[tiger.ml.git] / README.md

Tiger.ml
========
A Tiger-compiler implementation in (OCa)ML

Status
------

![screenshot-tests-head](screenshots/tests-head.jpg)
...
![screenshot-tests-tail](screenshots/tests-tail.jpg)

### Features
#### Done
- [x] ch 1: Warm-up AST
- [x] ch 2: Lexer
- [x] ch 3: Parser
- [x] ch 4: AST
- [x] ch 5: Semantic Analysis (type checking)
- [x] ch 6: Activation Records
#### In-progress
- [ ] ch 7: Translation to Intermediate Code
#### TODO (short-term)
- [ ] ch 08: Basic Blocks and Traces
- [ ] ch 09: Instruction Selection
- [ ] ch 10: Liveness Analysis
- [ ] ch 11: Register Allocation
- [ ] ch 12: Putting It All Together
#### TODO (long-term)
- [ ] ch 13: Garbage Collection
- [ ] ch 15: Functional Programming Languages
- [ ] ch 16: Polymorphic Types
- [ ] ch 17: Dataflow Analysis
- [ ] ch 18: Loop Optimizations
- [ ] ch 19: Static Single-Assignment Form
- [ ] ch 20: Pipelining and Scheduling
- [ ] ch 21: The Memory Hierarchy
#### Maybe
- [ ] ch 14: Object-Oriented Languages

### Technical issues
- [-] testing framework
  - [x] run arbitrary code snippets
  - [x] check non-failures
  - [x] check expected output
  - [-] check expected exceptions
    - [x] semant stage
    - [ ] generalized expect `Output ('a option) | Exception of (exn -> bool)`
  - [x] run all book test case files 
  - [-] grid view (cols: lex, pars, semant, etc.; rows: test cases.) 
    - [x] implementation
    - [ ] refactoring
  - [ ] test time-outs (motive: cycle non-detection caused an infinite loop)
    - [ ] parallel test execution
- [ ] Travis CI

Implementation Notes
--------------------

### Parser

#### shift/reduce conflicts
##### grouping consecutive declarations
In order to support mutual recursion, we need to group consecutive
type and function declarations (see Tiger-book pages 97-99).
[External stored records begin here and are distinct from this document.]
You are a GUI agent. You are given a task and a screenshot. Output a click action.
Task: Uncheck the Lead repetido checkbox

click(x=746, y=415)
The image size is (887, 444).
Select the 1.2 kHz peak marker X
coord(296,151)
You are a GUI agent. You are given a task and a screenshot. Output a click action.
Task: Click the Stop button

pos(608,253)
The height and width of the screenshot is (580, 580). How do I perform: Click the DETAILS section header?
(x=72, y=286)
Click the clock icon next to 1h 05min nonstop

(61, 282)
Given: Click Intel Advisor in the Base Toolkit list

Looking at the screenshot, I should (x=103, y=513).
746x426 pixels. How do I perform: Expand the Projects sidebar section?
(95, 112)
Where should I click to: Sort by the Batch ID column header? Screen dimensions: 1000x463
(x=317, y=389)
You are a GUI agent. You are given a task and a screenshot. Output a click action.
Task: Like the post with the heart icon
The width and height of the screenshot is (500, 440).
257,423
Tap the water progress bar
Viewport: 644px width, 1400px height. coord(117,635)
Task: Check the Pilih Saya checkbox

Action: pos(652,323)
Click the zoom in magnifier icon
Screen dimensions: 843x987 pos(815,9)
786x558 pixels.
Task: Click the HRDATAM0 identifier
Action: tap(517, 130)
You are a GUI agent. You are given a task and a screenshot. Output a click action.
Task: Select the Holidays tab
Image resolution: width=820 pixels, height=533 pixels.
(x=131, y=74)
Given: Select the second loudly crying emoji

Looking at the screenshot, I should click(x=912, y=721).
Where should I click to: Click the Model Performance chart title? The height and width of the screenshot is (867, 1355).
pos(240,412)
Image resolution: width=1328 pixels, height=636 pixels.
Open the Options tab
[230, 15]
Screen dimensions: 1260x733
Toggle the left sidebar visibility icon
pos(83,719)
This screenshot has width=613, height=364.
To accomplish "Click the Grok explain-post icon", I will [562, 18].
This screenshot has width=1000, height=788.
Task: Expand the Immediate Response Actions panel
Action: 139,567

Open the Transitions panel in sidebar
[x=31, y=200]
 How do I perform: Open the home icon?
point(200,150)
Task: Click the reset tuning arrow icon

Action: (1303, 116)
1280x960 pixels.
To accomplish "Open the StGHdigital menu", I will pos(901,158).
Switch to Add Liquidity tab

Initially, I defined the rules to do so as:

    decs:
      | dec      { $1 :: [] }
      | dec decs { $1 :: $2 }
      ;
    dec:
      | var_dec  { $1 }
      | typ_decs { Ast.TypeDecs $1 }
      | fun_decs { Ast.FunDecs $1 }
      ;

which, while straightforward (and working, because `ocamlyacc` defaults to
shift in case of a conflict), nonetheless caused a shift/reduce conflict in
each of: `typ_decs` and `fun_decs`; where the parser did not know whether to
shift and stay in `(typ|fun_)_dec` state or to reduce and get back to `dec`
state.

Sadly, tagging the rules with a lower precedence (to explicitly favor
shifting) - does not help :(

    %nonassoc LOWEST
    ...
    dec:
      | var_dec                { $1 }
      | typ_decs  %prec LOWEST { Ast.TypeDecs $1 }
      | fun_decs  %prec LOWEST { Ast.FunDecs $1 }
      ;

The difficulty seems to be in the lack of a separator token which would be
able to definitively mark the end of each sequence of consecutive
`(typ_|fun_)` declarations.

Keeping this in mind, another alternative is to manually capture the possible
interspersion patterns in the rules like:

    (N * foo) followed-by (N * not-foo)

for the exception of `var_dec`, which, since we do not need to group its
consecutive sequences, can be reduced upon first sighting.

The final rules I ended-up with are:

    decs:
      | var_dec   decs_any          { $1 :: $2 }
      | fun_decs  decs_any_but_fun  { (Ast.FunDecs  $1) :: $2 }
      | typ_decs  decs_any_but_typ  { (Ast.TypeDecs $1) :: $2 }
      ;

    decs_any:
      |                             { [] }
      | var_dec   decs_any          { $1 :: $2 }
      | fun_decs  decs_any_but_fun  { (Ast.FunDecs  $1) :: $2 }
      | typ_decs  decs_any_but_typ  { (Ast.TypeDecs $1) :: $2 }
      ;

    decs_any_but_fun:
      |                             { [] }
      | var_dec   decs_any          { $1 :: $2 }
      | typ_decs  decs_any_but_typ  { (Ast.TypeDecs $1) :: $2 }
      ;

    decs_any_but_typ:
      |                             { [] }
      | var_dec   decs_any          { $1 :: $2 }
      | fun_decs  decs_any_but_fun  { (Ast.FunDecs $1) :: $2 }
      ;

##### lval

### AST

#### print as M-exp

I chose to pretty-print AST as an (indented)
[M-expression](https://en.wikipedia.org/wiki/M-expression) - an underrated
format, used in Mathematica and was intended for Lisp by McCarthy himself; it
is nearly as flexible as S-expressions, but significantly more readable (IMO).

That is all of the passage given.